● WORK REQUIRED:
Below are some records. Return exactly the lines from the one containing "Identify the click" through the one containing "https://ingressos.patofutsal.com.br (291, 1807)", both included, and only those.

● DATA SECTION:
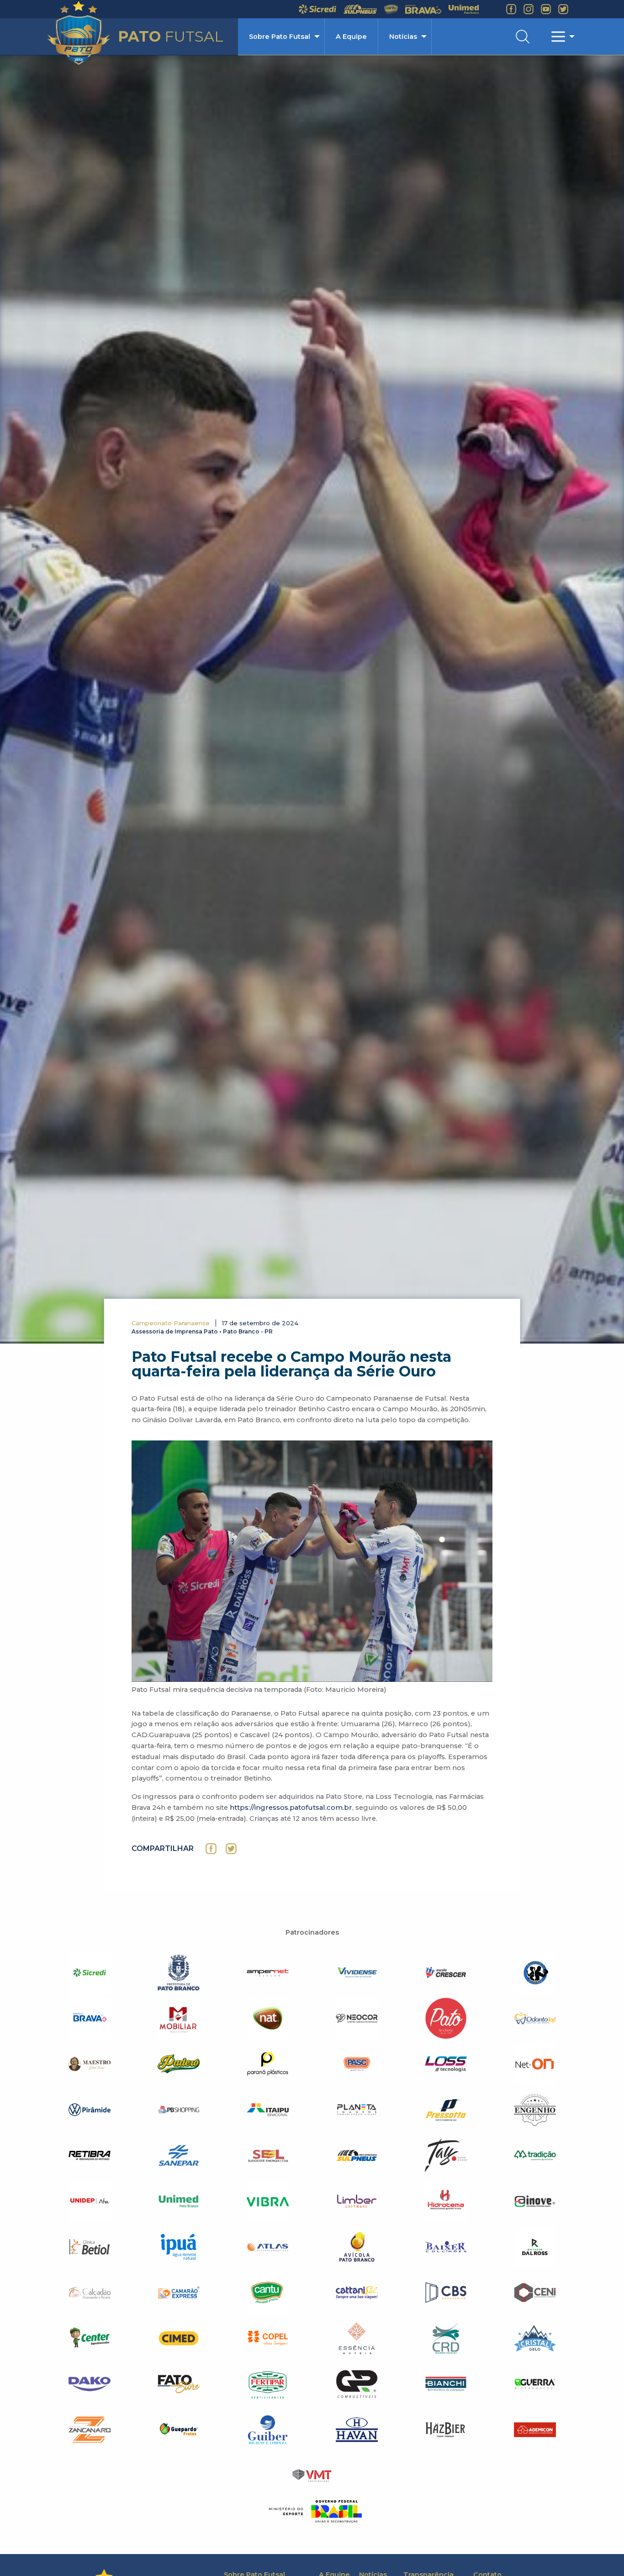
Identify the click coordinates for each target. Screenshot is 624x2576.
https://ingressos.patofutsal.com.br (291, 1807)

--

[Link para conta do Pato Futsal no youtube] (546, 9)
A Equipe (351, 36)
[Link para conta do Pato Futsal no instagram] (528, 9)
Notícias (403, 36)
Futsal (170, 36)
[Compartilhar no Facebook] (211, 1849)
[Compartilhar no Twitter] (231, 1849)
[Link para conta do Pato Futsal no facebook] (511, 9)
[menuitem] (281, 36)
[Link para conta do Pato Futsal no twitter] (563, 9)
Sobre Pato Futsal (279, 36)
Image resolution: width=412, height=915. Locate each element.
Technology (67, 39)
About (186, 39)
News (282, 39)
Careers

* * *

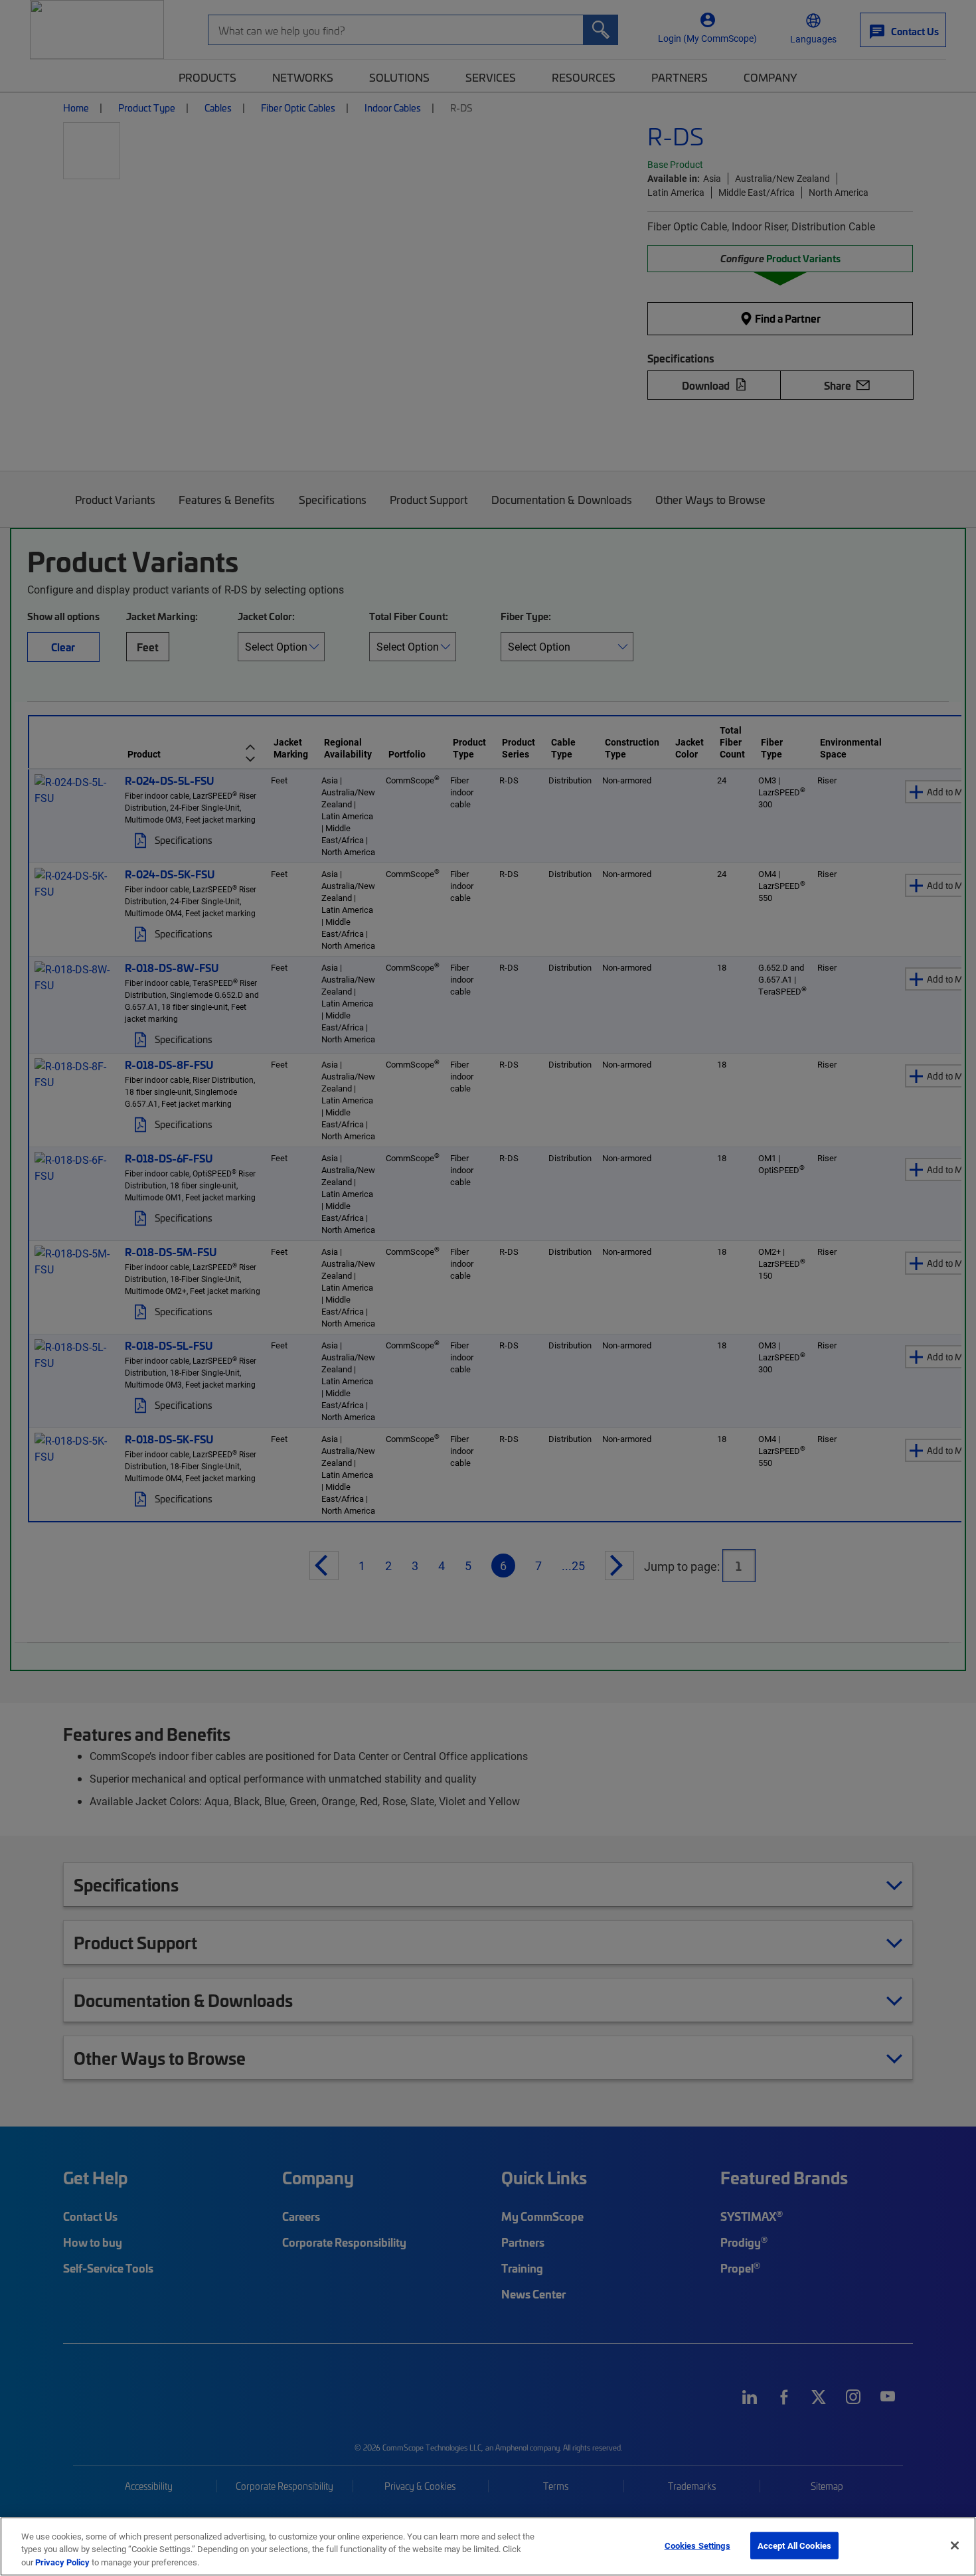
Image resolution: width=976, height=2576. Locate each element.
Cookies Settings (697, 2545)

● RESPONSE TO THIS TASK:
Identify the click coordinates for each target. Screenshot is 624x2576.
https://ingressos.patofutsal.com.br (291, 1807)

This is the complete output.